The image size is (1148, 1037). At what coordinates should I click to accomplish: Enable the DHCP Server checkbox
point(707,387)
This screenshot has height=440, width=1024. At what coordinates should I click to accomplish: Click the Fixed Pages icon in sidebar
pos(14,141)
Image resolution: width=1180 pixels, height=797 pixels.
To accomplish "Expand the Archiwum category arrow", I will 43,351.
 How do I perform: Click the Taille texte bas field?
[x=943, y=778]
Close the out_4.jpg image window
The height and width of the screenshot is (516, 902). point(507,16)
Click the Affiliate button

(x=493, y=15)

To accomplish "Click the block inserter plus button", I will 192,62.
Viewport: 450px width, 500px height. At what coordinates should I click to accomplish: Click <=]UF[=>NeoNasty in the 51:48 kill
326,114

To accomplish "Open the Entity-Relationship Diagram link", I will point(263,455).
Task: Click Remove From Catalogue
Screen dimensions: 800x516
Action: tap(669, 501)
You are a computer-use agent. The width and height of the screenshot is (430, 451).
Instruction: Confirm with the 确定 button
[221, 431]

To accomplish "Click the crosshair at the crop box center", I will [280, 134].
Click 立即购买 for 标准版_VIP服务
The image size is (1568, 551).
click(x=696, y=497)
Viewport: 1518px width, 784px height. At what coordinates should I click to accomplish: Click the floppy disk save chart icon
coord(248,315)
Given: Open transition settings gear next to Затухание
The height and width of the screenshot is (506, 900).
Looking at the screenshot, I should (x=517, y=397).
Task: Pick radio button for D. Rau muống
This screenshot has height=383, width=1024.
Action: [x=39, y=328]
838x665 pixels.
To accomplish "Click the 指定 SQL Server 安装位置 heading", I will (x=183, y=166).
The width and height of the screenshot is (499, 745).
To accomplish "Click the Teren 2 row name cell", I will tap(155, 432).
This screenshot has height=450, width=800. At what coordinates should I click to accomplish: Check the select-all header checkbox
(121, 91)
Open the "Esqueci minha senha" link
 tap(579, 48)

_Given instruction:_
Extract all of the lines above and reproduce them verbatim, in their original order.

_Problem solution:_
The image size is (1148, 1037). At what coordinates should I click to accomplish: Enable the DHCP Server checkbox
point(707,387)
This screenshot has height=440, width=1024. At what coordinates should I click to accomplish: Click the Fixed Pages icon in sidebar
pos(14,141)
Image resolution: width=1180 pixels, height=797 pixels.
To accomplish "Expand the Archiwum category arrow", I will 43,351.
 How do I perform: Click the Taille texte bas field?
[x=943, y=778]
Close the out_4.jpg image window
The height and width of the screenshot is (516, 902). point(507,16)
Click the Affiliate button

(x=493, y=15)

To accomplish "Click the block inserter plus button", I will 192,62.
Viewport: 450px width, 500px height. At what coordinates should I click to accomplish: Click <=]UF[=>NeoNasty in the 51:48 kill
326,114

To accomplish "Open the Entity-Relationship Diagram link", I will point(263,455).
Task: Click Remove From Catalogue
Screen dimensions: 800x516
Action: tap(669, 501)
You are a computer-use agent. The width and height of the screenshot is (430, 451).
Instruction: Confirm with the 确定 button
[221, 431]

To accomplish "Click the crosshair at the crop box center", I will [280, 134].
Click 立即购买 for 标准版_VIP服务
The image size is (1568, 551).
click(x=696, y=497)
Viewport: 1518px width, 784px height. At what coordinates should I click to accomplish: Click the floppy disk save chart icon
coord(248,315)
Given: Open transition settings gear next to Затухание
The height and width of the screenshot is (506, 900).
Looking at the screenshot, I should (x=517, y=397).
Task: Pick radio button for D. Rau muống
This screenshot has height=383, width=1024.
Action: [x=39, y=328]
838x665 pixels.
To accomplish "Click the 指定 SQL Server 安装位置 heading", I will (x=183, y=166).
The width and height of the screenshot is (499, 745).
To accomplish "Click the Teren 2 row name cell", I will tap(155, 432).
This screenshot has height=450, width=800. At what coordinates should I click to accomplish: Check the select-all header checkbox
(121, 91)
Open the "Esqueci minha senha" link
 tap(579, 48)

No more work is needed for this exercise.